The movie, and the play, tell the story of Laura (elegant Hannah Yelland), a housewife with two small children, who meets Alec (appropriately handsome Tristan Sturrock), a doctor, at a railway station café when he removes a bit of grit from her eye. They spend the afternoon together, then arrange to meet again—as friends. She tries to tell her husband, but he barely looks up from his crossword puzzle, and seems pleased for her to have had nice company. Soon Laura and Alec are in over their heads, meeting weekly, fighting the current of their own feelings. She fights them more than he does. The movie is a subtle, sad evocation of how human souls find love and romance when life has become mundane, and how strong finally the bonds of family can be. It sounds so old-fashioned in these days of Tiger Woods and his double-digit girlfriends, but thwarted love is a story that never grows old. Laura and Alec's romance is joined by two other couples from the café: the ebullient candy-seller Stanley (tall, cheeky Stuart McLoughlin) and the waitress Myrtle (adorable Annette McLaughlin), and the manageress Myrtle (huffily polite alto Dorothy Atkinson) and station master Fred (jovial Joseph Alessi). Three more cast members are listed as musicians and ensemble.
Kneehigh gracefully acknowledges that they are working with a classic film, from the ruched magenta curtains that recall a period movie house (set and costume design by Neil Murray) to actual film projections from time to time. It's particularly fun when a character parts the curtains onto which a train is projected and then is seen in the film, on the train (Projection Design by Gemma Carrington and Jon Driscoll). Like the film, the play begins at the end, though not in exactly the same way. Laura runs melodramatically away from Alec, into the audience, then we are in Laura's home where her husband has the final line of the film—"Thank you for coming back to me." At this point you might think you're heading into a send-up of those prudish wartime Brits. But Kneehigh demonstrates that it is possible to send up some mores of the time while still finding them profoundly moving.

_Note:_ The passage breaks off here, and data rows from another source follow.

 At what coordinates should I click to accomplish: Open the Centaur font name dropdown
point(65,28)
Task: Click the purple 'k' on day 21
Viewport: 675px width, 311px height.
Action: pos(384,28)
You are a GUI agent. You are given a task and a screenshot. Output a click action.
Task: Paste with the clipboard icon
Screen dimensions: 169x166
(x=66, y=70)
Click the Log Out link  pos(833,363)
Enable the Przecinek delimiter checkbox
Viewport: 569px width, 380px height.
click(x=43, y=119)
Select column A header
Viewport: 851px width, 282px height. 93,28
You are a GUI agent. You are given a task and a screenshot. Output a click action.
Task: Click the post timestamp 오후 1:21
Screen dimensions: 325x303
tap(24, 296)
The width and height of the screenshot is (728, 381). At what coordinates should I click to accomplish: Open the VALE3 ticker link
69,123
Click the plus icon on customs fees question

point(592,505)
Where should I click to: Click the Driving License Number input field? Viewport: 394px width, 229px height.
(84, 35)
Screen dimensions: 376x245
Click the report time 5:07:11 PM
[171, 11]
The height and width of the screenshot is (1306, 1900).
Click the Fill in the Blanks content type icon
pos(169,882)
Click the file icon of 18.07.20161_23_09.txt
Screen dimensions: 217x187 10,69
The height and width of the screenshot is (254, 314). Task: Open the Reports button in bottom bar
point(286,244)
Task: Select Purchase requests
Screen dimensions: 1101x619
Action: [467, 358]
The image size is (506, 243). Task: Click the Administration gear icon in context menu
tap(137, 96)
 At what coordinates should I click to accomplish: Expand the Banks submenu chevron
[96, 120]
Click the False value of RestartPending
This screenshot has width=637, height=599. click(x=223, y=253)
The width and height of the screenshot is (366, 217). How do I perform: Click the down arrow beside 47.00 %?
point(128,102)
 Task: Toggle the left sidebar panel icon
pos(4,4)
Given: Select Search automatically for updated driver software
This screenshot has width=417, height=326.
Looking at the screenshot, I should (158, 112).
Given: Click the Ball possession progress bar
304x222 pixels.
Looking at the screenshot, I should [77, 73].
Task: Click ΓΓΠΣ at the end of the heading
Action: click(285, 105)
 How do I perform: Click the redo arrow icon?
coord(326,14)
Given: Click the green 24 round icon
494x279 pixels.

The music throughout the show is utterly charming: some are Noel Coward's songs, so the lyrics have their own sly wit; the production's original music is by Stu Barker. Stanley and Myrtle sing Coward's "Every Little Fish Can Swim," with him playing on the ukelele, both commenting on courtship and performing one right in front of our eyes. Laura's children are played by realistic puppets. When on their next meeting Alec begs Laura to trust him, they literally play the trust game, that game you play in Intro to Acting, falling into the singers' arms behind them, who have gone into the next verse of "Every Little Fish." A toy train sometimes stands in for the real train as Laura runs up the scaffolding to get to the right platform. The show's shifting visual perspective gives a little jolt of air into the story, keeping it constantly surprising, but soon enough just watching the overall story of a married woman wrestling with her conscience—her marriage is hardly empty—and her desire is enough to keep you leaning forward. Meanwhile, the other two couples' romances seem to have happier fates: Beryl's seductive "I'm No Good at Love" only convinces you that she will be the boss in her relationship (aided by the sight of Albert on his knees), and Stanley and Myrtle couldn't be cuter.
The show reprises earlier scenes for maximum impact; by the time you get to the parting at the end, you won't find the plummy accents and renunciation funny at all. "Loving you is hard for me—it makes me a stranger in my own house," Laura says. The echoes of a day boating on the water, a scene played both live and filmed, feel appropriately dreamy, as all such lovers' stolen moments feel. Malcolm Rippeth's lighting design shifts the mood starkly so that at times you feel as though you too are in a black and white movie. Director Emma Rice has pulled off something rare: experimental theater that wears its heart on its sleeve. So generous is the production that the cast even sing in the lobby after the show. Sure, they want to sell CDs, but the performance is just for you.